Birds matter, and they’re worth protecting. From controlling insects and rodents to dispersing seeds and pollinating flowers, a healthy bird population is essential for the environment. Birds have also served as an inspiration for the arts and sciences throughout the ages. Without birds, we also wouldn’t have the classic Hitchcock movie.
International Migratory Bird Day celebrates the importance of these winged travelers, and highlights the deeply nuanced challenge that is conserving a species that crosses political borders. Check out this infographic from our friends at birdday.org.
This year, we’re focusing on Bicknell’s thrush—a species that breeds in Northeast high-elevation spruce-fir forests and winters primarily on Hispaniola. With less than 125,000 Bicknell’s thrush remaining worldwide—precariously low for a migratory bird — this rare songbird’s habitat faces a variety of threats, including climate change and development. But recently on Hispaniola, where 90 percent of the remaining population winter, researchers have found that cloud forest habitat is being cut down. In the Sierra de Bahoruco range in southwestern Dominican Republican, our conservation partners at Vermont Center for Ecostudies (VCE) and Grupo Jaragua have documented illegal clearing and burning of forests for industrial avocado and coffee plantations, as well as subsistence agriculture.For real progress in the conservation of Bicknell’s thrust, this vulnerable songbird needs to be protected across its international range.
In light of these problems, a coalition of scientists, conservation planners and natural resource planners formed the International Bicknell’s Thrush Conservation Group to research and implement conservation actions. This research helped to inform the 2010 Bicknell’s Thrush Conservation Action Plan created by USFWS, VCE and Canadian Wildlife Service. The goal is to increase the global population of Bicknell’s thrush by 25 percent by 2060 by improving the bird’s protection and restoring breeding and wintering habitat.
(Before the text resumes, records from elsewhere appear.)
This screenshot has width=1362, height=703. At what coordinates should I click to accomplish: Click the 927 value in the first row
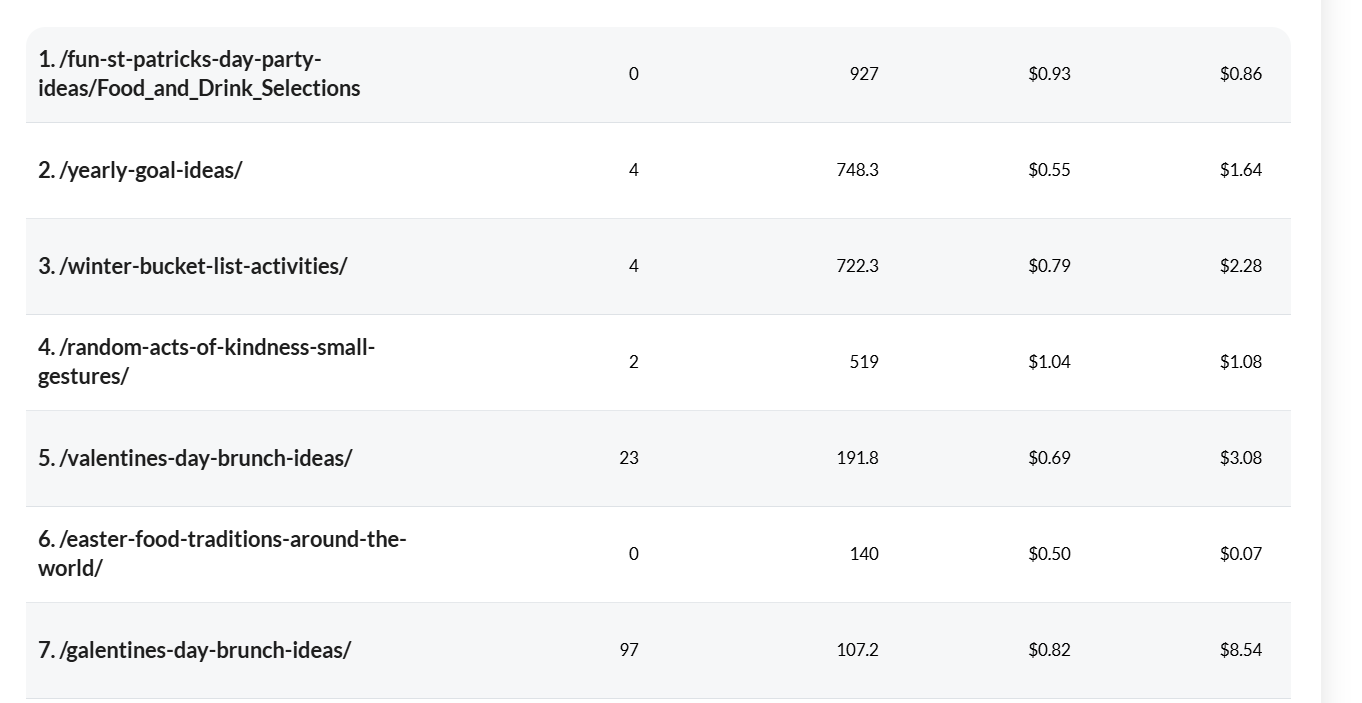863,74
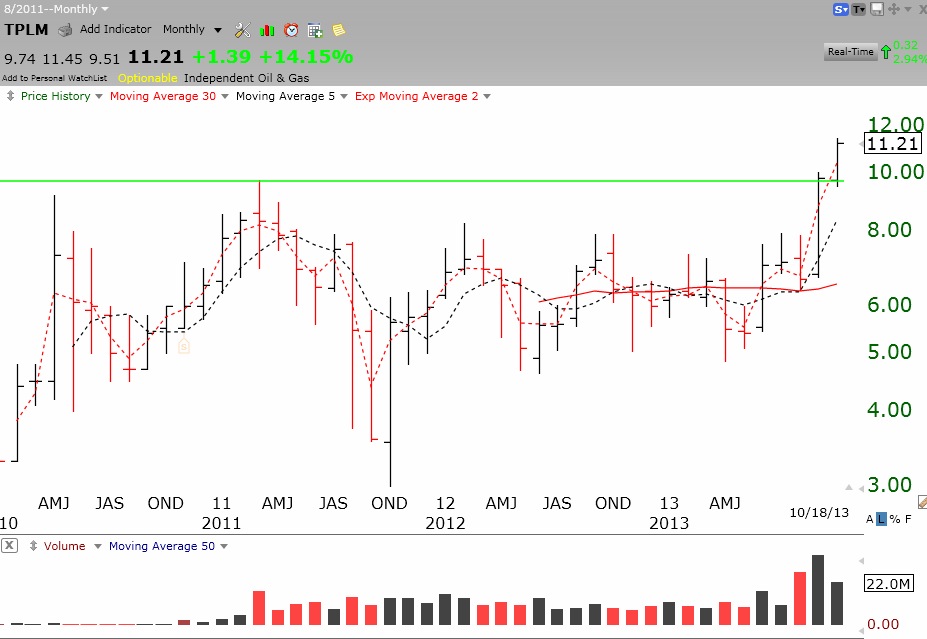Click the Add to Personal WatchList link
The image size is (927, 639).
click(x=55, y=78)
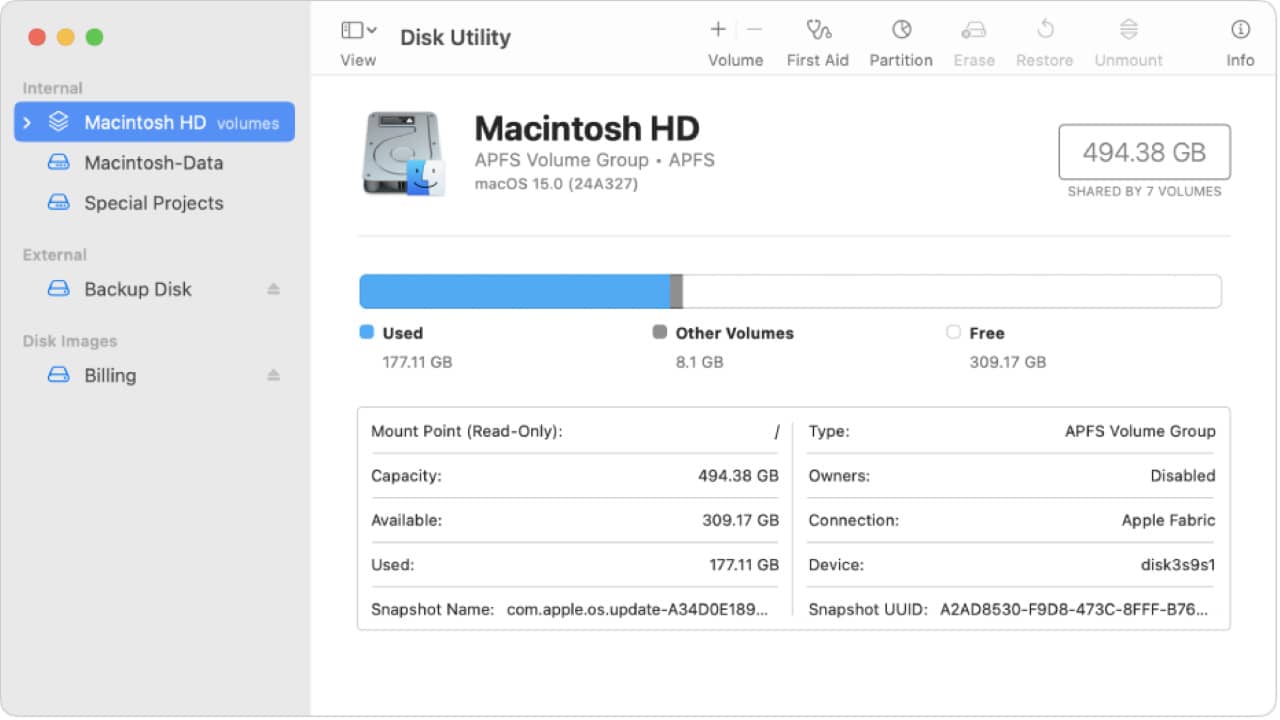Select Backup Disk in the sidebar

tap(137, 289)
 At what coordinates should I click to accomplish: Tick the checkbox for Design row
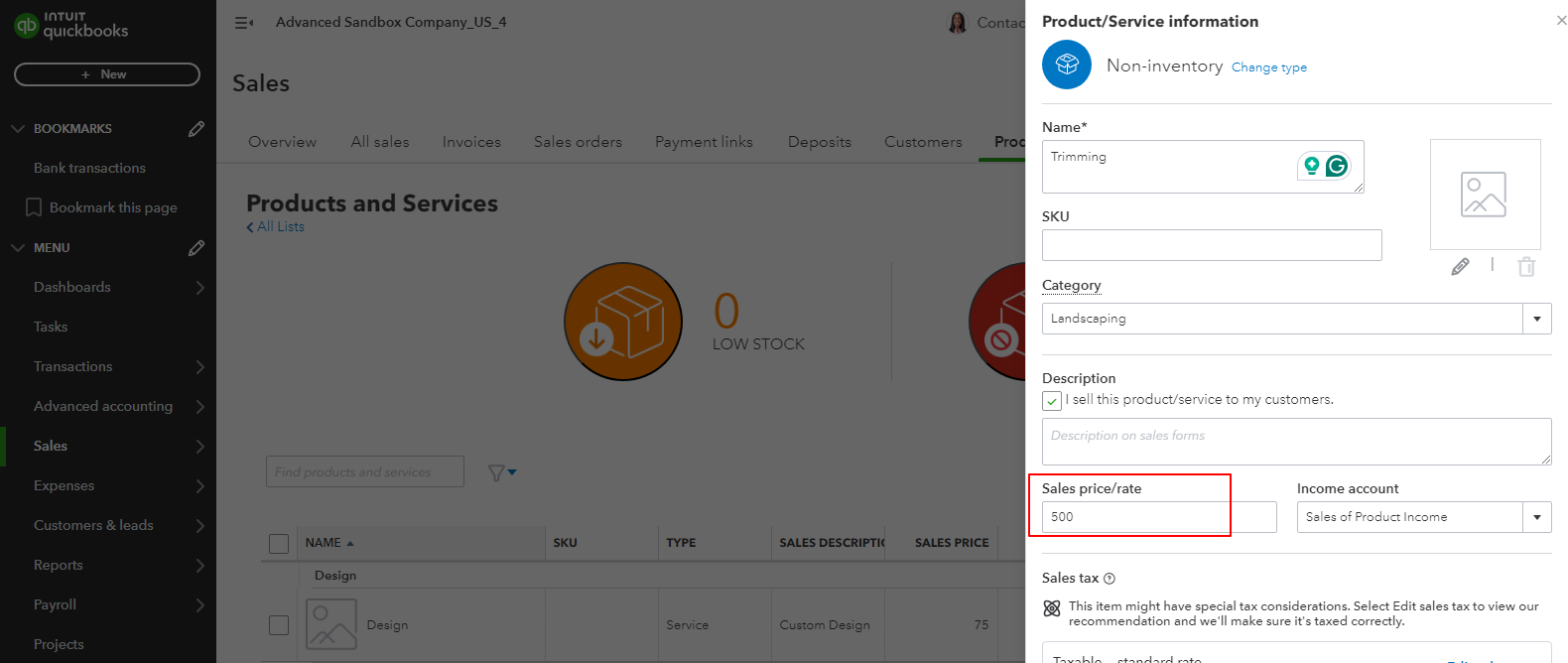[x=279, y=625]
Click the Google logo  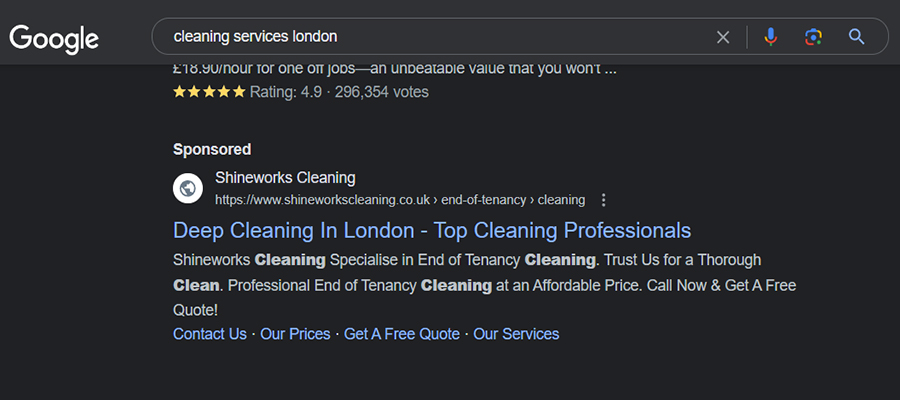54,39
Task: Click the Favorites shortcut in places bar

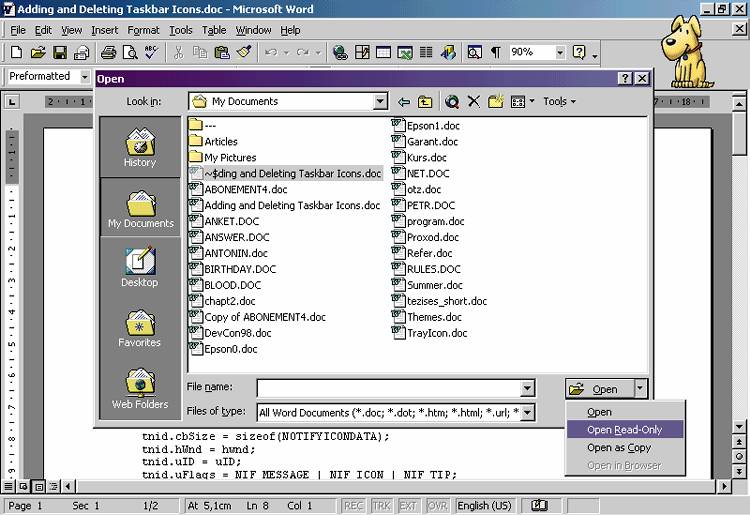Action: 140,328
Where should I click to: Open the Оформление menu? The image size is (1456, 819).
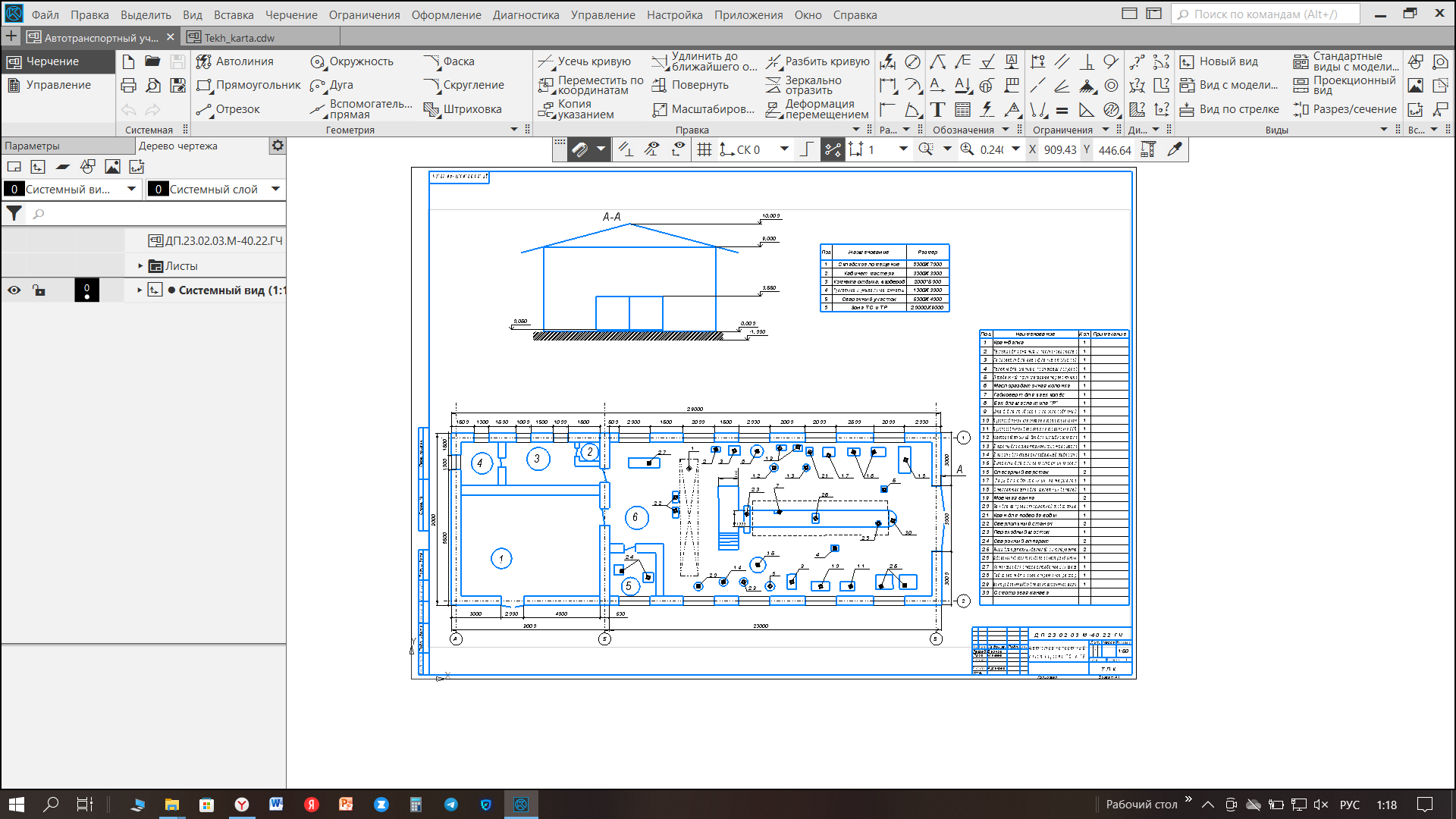click(446, 14)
The Action Plan was also the impetus for the USFWS and its partners to fund a position working on wintering habitat with the people of the Dominican Republic and Haiti for on-the-ground conservation implementation.
The American Ornithological Society only recognized Bicknell’s thrush as a distinct species in 1994, which opened the gates for further study of the thrush’s numbers. USFWS has supported and worked closely with VCE and the IBTCG on developing and implementing a breeding population monitoring program that has been in operating since 2000.
Besides threats from habitat loss, Bicknell’s thrush faces predation from red squirrels, which occasionally raid the nest to eat eggs and chicks. Also, climate change is reducing the total area the songbird can breed within — with a warming climate, the birds are retreating higher and higher to find the shrinking islands of conifer forests.
This International Migratory Bird Day, try and listen to the birds around you. See how impossible it is to imagine the world without that sound? That’s what makes conservation worth it.